One of the girl’s at the student council camp had KLF on tape, and so this was the song that my newfound friend gave us a ‘how-to-dance-at-raves’ demo to.

Now, I wanted to go to one; but it wasn’t until the following year that I would find one to go to, that had the added attraction of projecting old 3-D horror films all night. Being a big fan of horror films, this was my excuse to go.

Well, even though some of my friends didn’t like it, I wasn’t disappointed. I danced all night in completely inappropriate 14-hole Doc Martin boots, and went home the next day with blistered feet. But that was the start of a quick transformation from a spotty alt-punk-metal-grunge teenager, into a full-blown, and possibly very pretentious, raver in baggy gear.

I had no way of estimating numbers in the way that I can now; but the biggest raves around that time were around 2000 people (circus tent-level raves) with the more underground parties being around 300 in derelict warehouses and underground Sydney-city car-parks.

Alas, I didn’t last that long in this scene — about 11 months before hitting peak disillusionment. But there are still lots of aspects of raves that have stayed with me, and one of the things that I often think about are the chill-out rooms.

I remember first hearing this song in a chill-out room and thinking it was mesmerisingly amazing; it took me about 20 years to find out what it was.
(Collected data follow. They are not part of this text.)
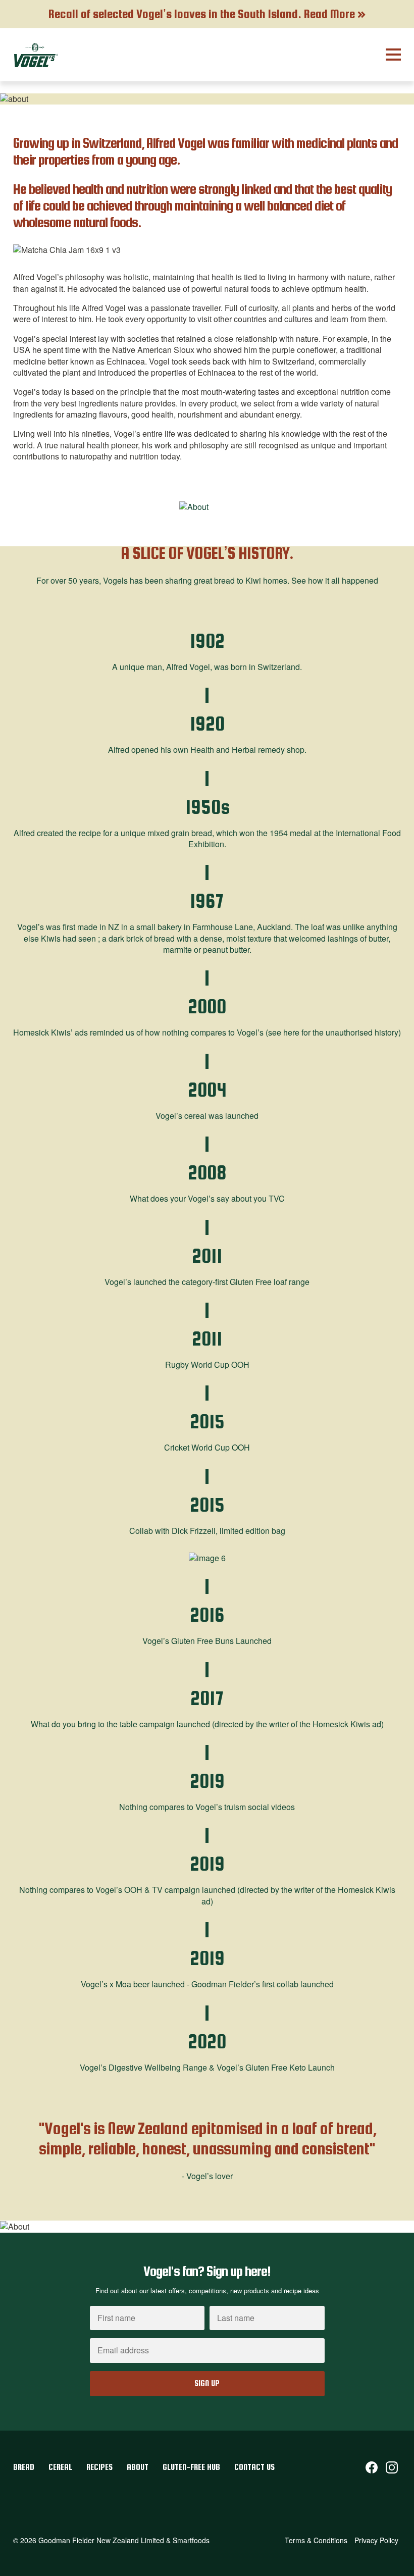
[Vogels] (36, 55)
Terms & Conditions (316, 2540)
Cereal (61, 2467)
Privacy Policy (376, 2540)
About (138, 2467)
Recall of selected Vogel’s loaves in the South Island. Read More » (207, 14)
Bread (24, 2467)
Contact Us (254, 2467)
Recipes (100, 2467)
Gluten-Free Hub (192, 2467)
These were little smaller areas of the event, which would have their own dedicated DJ playing what at that time was widely regarded as ‘ambient’ music. Still very electronic, but not as beat-driven as techno. If you looked at it in black and white, the way I did at the age of 17, techno music and ambient music were opposing, but complementary forces: one was for dancing, the other for relaxing.
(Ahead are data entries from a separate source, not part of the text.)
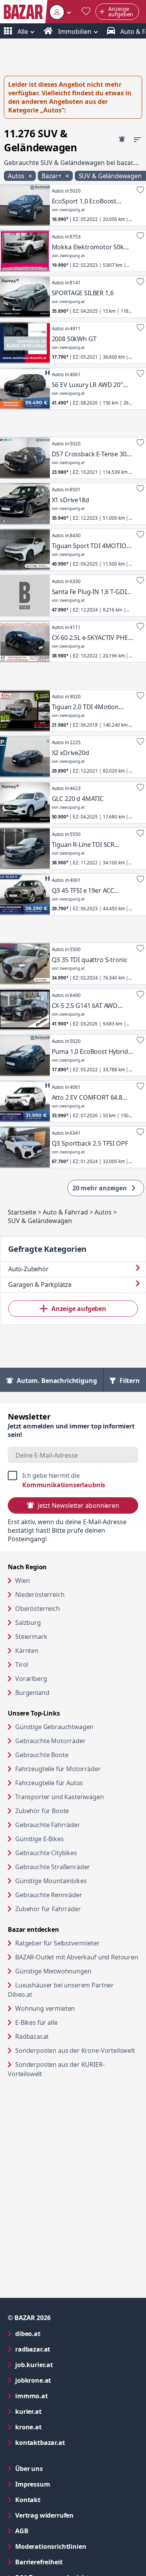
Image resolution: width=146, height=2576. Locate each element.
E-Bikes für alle (66, 2022)
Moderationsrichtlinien (50, 2546)
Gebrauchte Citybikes (46, 1853)
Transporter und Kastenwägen (59, 1797)
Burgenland (32, 1692)
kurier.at (59, 2411)
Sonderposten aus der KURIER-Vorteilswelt (56, 2069)
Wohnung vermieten (74, 2008)
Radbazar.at (61, 2036)
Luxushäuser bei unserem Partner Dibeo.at (61, 1990)
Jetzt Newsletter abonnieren (78, 1505)
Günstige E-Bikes (39, 1839)
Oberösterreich (37, 1608)
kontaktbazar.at (71, 2442)
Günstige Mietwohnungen (76, 1970)
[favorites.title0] (86, 12)
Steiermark (31, 1636)
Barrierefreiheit (70, 2561)
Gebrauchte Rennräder (48, 1895)
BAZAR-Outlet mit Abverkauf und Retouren (76, 1956)
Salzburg (28, 1622)
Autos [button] (17, 176)
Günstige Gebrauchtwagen (54, 1727)
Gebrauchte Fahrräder (47, 1825)
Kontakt (27, 2499)
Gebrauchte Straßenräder (52, 1867)
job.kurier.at (65, 2364)
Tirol (21, 1664)
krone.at (59, 2426)
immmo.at (63, 2395)
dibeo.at (59, 2333)
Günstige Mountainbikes (50, 1881)
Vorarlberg (31, 1678)
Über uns (29, 2468)
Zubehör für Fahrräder (48, 1909)
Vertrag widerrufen (44, 2515)
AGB (53, 2530)
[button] (60, 12)
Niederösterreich (39, 1594)
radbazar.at (64, 2349)
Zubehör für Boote (42, 1811)
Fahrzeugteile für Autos (49, 1783)
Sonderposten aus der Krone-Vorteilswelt (76, 2050)
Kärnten (27, 1650)
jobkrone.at (64, 2380)
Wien (22, 1580)
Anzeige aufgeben (78, 1308)
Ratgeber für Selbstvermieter (76, 1942)
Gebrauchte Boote (41, 1755)
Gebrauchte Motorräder (50, 1741)
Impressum (64, 2484)
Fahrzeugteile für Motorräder (58, 1769)
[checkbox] (73, 1480)
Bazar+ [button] (52, 176)
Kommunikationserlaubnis (63, 1485)
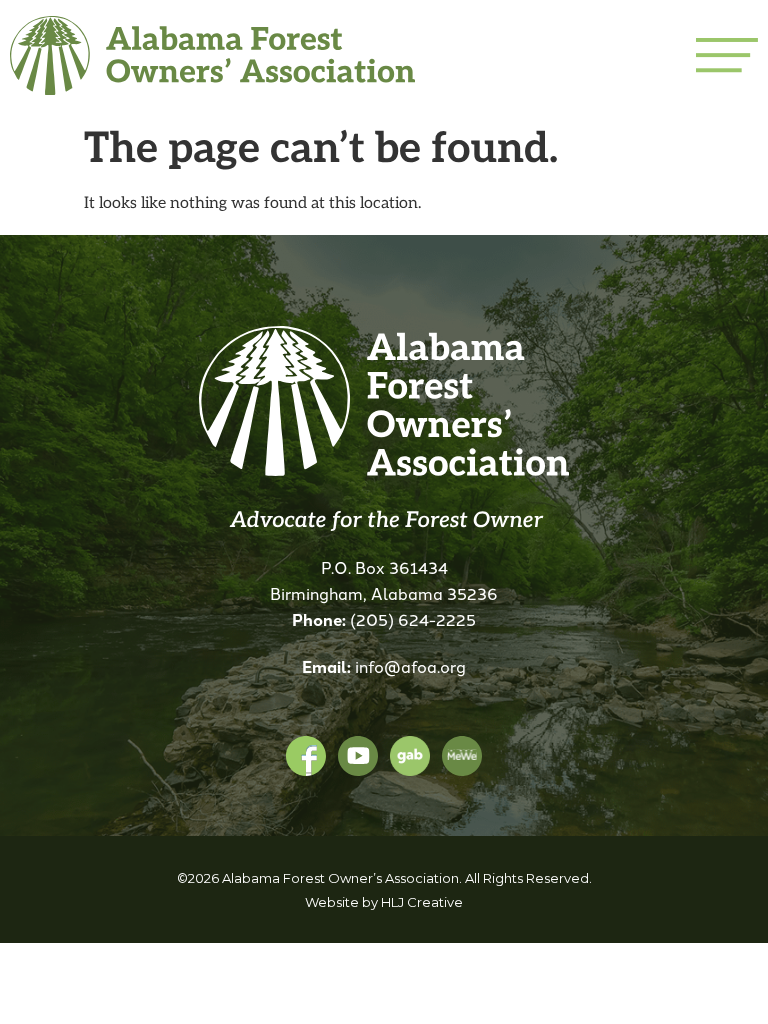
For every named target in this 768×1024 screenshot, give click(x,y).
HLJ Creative (422, 902)
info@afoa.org (410, 666)
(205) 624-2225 (413, 619)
Ambient DJs would play new music by the likes of Pete Namlook and Air Liquide, but also Tangerine Dream, Kraftwerk, Klaus Schulze and Popol Vuh — a lot of electronic music from previous decades that was completely new to all of us, who were sprawled out on plush cushions, watching strange projected images on screens, the smell of dewberry spray, or maybe nag-champa incense, permanently indenting on our long-term memory.
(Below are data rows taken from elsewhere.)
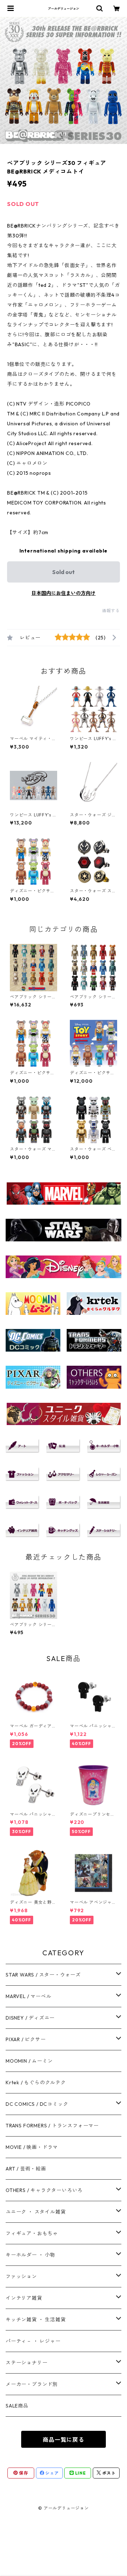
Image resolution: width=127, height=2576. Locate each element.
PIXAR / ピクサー (26, 2039)
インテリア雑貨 (24, 2298)
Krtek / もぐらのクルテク (36, 2082)
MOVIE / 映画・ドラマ (32, 2147)
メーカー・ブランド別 (32, 2384)
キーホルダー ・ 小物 (30, 2255)
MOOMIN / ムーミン (29, 2061)
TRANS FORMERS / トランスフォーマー (52, 2125)
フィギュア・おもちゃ (32, 2233)
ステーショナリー (26, 2362)
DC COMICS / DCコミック (37, 2104)
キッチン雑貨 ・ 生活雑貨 (36, 2319)
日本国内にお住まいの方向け (63, 593)
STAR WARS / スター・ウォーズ (43, 1975)
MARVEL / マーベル (28, 1996)
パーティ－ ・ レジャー (33, 2341)
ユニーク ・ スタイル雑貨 (36, 2212)
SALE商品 (17, 2406)
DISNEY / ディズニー (30, 2018)
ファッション (21, 2276)
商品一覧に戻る (63, 2439)
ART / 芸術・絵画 (26, 2169)
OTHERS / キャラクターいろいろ (44, 2190)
Klaus Schulze was one of the pioneers of the Berlin Schule of Electronic music. Originally a drummer with Tangerine Dream, he set off on his own path, and made brilliant music like this one ‘Floating’ from his Moondawn album.

Chill-out rooms were the ‘safe spaces’ of back then. If you were having a ‘bad trip’, or just a bad time in general, you could sit in there and regroup. You could catch up with a friend that you hadn’t seen since the last rave and talk excitedly about what new Ingmar Bergman film you just had seen. Or you could relax alone, and let your imagination run off with the music, which was never scary, but soothing and creative.

Chill-out rooms seem to have been something that have sadly disappeared (as far as I know), even though ambient music is still around. I remember asking Johan Agebjorn, who has a great solo ambient project under his own name, about whether he would put on a chill-out type ambient event to perform his work at, and he told me that he had once tried to organize one, but very few people turned up.

Of course, genres of music and youth movements, all move on; they reform as something new, with fresh experiences attached.

But one thing I did realize was that raves were not a sudden bright flash in the middle of a boring century — but were part of a continuous thing, that went back to house music, and disco, but also prog-rock and the whole psychedelic sixties experience. The term ‘rave’ had actually come from English events, like the Million Volt Light and Sound Rave from 1967 which the Beatles performed at — as well as having a connection with Buddy Holly’s song ‘Rave on‘ from 1958. Raving belongs to a beloved tradition, even if secretive and underground.

And although now I think lots of things should be left in the past, I do think some things can be reinvented and brought into the present moment; the idea of Nietzsche’s ‘Eternal Return’; and I think that a good chill-out room should always have a place in the world.